__WHAT YOU HAVE TO DO__: Reproduce the entries below verbatim, from the line containing "Screen dimensions: 2292x391" up to and including the line containing "pyautogui.click(x=359, y=51)", and nothing else.

__EXERCISE INPUTS__:

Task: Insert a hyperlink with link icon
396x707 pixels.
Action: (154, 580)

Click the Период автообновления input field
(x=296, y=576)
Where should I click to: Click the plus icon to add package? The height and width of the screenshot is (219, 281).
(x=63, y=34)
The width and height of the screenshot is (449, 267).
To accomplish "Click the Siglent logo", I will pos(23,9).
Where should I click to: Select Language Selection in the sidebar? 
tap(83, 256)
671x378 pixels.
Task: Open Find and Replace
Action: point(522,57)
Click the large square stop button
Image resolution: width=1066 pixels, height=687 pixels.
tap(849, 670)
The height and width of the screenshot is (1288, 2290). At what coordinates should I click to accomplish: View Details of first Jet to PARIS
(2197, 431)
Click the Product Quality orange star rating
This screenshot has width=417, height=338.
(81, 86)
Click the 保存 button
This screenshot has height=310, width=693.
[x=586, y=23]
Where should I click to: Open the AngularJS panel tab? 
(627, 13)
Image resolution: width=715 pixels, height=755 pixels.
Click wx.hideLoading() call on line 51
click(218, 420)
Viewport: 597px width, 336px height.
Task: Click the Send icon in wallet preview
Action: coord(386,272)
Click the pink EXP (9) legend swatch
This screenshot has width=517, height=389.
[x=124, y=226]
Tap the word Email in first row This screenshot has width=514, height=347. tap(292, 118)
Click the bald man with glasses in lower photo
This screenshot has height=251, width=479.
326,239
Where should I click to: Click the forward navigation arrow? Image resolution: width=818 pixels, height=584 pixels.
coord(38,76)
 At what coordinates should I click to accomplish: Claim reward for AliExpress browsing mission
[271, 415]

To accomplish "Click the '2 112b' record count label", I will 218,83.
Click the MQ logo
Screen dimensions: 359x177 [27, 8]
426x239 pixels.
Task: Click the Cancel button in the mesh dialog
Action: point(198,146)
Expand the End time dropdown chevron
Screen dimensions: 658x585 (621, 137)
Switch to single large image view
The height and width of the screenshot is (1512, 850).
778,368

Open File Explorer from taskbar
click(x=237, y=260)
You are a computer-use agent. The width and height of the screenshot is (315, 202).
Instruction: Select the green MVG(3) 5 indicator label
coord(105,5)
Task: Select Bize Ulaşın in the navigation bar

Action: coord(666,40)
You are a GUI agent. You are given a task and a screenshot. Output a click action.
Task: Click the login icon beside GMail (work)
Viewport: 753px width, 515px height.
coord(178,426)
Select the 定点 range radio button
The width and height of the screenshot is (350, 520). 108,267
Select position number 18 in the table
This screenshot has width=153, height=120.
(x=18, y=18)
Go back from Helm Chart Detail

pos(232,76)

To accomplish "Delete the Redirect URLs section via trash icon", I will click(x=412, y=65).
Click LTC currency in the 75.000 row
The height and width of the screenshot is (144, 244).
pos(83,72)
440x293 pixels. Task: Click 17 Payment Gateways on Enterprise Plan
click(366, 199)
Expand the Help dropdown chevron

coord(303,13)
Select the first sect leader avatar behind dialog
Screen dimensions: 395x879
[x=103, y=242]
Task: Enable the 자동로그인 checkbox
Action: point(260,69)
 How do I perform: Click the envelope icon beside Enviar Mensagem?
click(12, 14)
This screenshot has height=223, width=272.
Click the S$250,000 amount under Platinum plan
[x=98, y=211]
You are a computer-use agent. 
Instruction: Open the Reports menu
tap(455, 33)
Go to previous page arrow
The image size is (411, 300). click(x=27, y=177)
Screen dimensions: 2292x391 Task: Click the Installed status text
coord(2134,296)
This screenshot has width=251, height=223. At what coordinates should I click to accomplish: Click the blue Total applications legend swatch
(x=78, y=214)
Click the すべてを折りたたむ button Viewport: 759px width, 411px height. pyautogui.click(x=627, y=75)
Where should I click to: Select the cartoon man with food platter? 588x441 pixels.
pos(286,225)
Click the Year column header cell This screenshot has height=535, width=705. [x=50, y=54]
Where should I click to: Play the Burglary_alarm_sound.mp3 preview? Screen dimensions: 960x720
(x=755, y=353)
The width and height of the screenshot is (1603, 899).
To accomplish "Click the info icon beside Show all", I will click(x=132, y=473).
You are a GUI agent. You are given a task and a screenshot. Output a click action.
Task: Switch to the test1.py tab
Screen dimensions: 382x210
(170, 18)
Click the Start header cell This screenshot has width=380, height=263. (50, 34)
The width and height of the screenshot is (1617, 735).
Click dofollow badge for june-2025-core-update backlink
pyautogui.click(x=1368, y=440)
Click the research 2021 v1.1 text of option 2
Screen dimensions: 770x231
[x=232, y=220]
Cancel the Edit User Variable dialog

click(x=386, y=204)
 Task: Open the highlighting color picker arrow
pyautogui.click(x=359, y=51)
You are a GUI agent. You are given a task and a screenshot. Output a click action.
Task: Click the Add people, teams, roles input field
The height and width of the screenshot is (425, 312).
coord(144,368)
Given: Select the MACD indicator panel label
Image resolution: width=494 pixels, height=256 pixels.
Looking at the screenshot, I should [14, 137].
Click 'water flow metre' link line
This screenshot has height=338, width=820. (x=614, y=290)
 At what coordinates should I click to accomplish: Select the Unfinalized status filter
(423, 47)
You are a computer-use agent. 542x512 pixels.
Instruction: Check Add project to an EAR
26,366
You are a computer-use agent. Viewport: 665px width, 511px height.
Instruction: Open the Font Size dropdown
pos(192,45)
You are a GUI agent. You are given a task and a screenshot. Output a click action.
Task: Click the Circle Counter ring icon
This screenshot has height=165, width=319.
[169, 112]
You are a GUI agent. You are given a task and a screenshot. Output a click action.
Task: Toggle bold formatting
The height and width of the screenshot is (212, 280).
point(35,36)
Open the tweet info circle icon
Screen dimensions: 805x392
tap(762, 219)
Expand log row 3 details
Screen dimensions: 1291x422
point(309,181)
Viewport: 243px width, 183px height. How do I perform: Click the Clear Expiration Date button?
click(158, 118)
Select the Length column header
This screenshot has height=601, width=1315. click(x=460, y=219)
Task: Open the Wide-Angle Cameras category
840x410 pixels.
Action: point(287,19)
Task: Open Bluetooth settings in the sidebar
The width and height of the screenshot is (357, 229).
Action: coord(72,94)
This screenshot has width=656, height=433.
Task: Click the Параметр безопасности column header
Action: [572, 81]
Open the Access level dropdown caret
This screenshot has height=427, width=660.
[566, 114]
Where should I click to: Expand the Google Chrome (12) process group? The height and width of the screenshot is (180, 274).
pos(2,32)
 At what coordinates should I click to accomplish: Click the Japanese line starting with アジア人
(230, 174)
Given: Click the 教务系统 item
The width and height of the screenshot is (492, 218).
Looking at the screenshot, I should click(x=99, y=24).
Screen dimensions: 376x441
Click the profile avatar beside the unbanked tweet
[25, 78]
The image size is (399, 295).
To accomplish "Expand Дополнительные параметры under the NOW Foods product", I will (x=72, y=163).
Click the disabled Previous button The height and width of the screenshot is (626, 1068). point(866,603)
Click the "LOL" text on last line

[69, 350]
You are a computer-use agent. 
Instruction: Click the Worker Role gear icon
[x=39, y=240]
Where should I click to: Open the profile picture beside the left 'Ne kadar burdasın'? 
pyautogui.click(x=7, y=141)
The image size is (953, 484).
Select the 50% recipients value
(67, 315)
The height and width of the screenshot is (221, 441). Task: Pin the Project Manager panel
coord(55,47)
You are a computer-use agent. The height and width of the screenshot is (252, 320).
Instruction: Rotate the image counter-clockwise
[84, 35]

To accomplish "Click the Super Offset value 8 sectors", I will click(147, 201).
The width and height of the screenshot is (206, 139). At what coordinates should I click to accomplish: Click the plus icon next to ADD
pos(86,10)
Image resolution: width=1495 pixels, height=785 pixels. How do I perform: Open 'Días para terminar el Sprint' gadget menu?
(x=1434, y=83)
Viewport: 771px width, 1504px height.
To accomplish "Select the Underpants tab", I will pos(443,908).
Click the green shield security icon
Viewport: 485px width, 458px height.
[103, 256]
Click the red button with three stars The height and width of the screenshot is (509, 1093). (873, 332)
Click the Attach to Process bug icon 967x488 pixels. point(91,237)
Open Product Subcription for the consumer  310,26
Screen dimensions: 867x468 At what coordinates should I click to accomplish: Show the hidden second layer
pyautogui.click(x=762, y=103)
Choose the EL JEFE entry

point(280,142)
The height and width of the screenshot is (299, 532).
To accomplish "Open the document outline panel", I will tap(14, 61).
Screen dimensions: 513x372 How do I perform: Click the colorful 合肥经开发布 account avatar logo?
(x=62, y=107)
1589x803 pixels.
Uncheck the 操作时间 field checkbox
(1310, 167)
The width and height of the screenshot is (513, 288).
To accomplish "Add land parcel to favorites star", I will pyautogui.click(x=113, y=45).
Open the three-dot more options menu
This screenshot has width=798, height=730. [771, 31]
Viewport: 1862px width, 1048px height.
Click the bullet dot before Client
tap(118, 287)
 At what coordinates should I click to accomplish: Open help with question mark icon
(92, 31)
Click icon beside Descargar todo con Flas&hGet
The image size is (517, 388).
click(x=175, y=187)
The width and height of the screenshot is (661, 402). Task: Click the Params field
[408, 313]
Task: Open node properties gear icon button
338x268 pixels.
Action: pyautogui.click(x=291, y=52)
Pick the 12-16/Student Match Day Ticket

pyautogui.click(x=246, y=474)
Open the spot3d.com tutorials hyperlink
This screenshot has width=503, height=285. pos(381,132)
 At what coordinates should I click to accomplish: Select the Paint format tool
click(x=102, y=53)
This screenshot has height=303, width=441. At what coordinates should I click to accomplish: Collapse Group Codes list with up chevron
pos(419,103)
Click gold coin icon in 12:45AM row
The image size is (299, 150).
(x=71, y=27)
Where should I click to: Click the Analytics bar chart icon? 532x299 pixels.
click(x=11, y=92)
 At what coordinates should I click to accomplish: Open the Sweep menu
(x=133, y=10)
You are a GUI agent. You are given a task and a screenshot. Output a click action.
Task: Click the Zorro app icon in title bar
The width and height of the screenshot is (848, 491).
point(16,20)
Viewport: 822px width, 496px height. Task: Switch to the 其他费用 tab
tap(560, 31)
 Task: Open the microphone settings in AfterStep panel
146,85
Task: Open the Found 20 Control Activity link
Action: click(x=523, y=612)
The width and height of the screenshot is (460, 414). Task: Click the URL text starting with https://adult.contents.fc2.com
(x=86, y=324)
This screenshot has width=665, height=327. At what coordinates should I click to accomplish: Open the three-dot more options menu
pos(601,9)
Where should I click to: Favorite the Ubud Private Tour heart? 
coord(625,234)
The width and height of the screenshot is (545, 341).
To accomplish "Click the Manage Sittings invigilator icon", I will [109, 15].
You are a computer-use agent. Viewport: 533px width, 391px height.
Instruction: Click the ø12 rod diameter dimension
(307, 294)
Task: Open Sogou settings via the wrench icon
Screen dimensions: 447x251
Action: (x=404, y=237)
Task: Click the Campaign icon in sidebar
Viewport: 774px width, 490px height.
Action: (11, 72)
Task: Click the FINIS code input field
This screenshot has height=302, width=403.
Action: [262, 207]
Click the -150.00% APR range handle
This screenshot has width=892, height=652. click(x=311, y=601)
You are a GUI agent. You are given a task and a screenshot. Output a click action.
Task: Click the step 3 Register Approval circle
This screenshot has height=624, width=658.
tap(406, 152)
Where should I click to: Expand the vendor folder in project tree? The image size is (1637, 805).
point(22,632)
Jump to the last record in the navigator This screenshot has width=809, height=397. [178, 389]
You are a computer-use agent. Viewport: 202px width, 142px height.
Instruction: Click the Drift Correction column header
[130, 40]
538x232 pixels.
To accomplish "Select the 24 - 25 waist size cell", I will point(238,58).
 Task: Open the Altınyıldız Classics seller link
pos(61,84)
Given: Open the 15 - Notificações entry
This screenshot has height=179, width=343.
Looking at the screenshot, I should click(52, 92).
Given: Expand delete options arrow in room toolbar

__REPLY TO THE EXERCISE__:
Screen dimensions: 2292x391 Task: Click the Installed status text
coord(2134,296)
This screenshot has width=251, height=223. At what coordinates should I click to accomplish: Click the blue Total applications legend swatch
(x=78, y=214)
Click the すべてを折りたたむ button Viewport: 759px width, 411px height. pyautogui.click(x=627, y=75)
Where should I click to: Select the cartoon man with food platter? 588x441 pixels.
pos(286,225)
Click the Year column header cell This screenshot has height=535, width=705. [x=50, y=54]
Where should I click to: Play the Burglary_alarm_sound.mp3 preview? Screen dimensions: 960x720
(x=755, y=353)
The width and height of the screenshot is (1603, 899).
To accomplish "Click the info icon beside Show all", I will click(x=132, y=473).
You are a GUI agent. You are given a task and a screenshot. Output a click action.
Task: Switch to the test1.py tab
Screen dimensions: 382x210
(170, 18)
Click the Start header cell This screenshot has width=380, height=263. (50, 34)
The width and height of the screenshot is (1617, 735).
Click dofollow badge for june-2025-core-update backlink
pyautogui.click(x=1368, y=440)
Click the research 2021 v1.1 text of option 2
Screen dimensions: 770x231
[x=232, y=220]
Cancel the Edit User Variable dialog

click(x=386, y=204)
 Task: Open the highlighting color picker arrow
pyautogui.click(x=359, y=51)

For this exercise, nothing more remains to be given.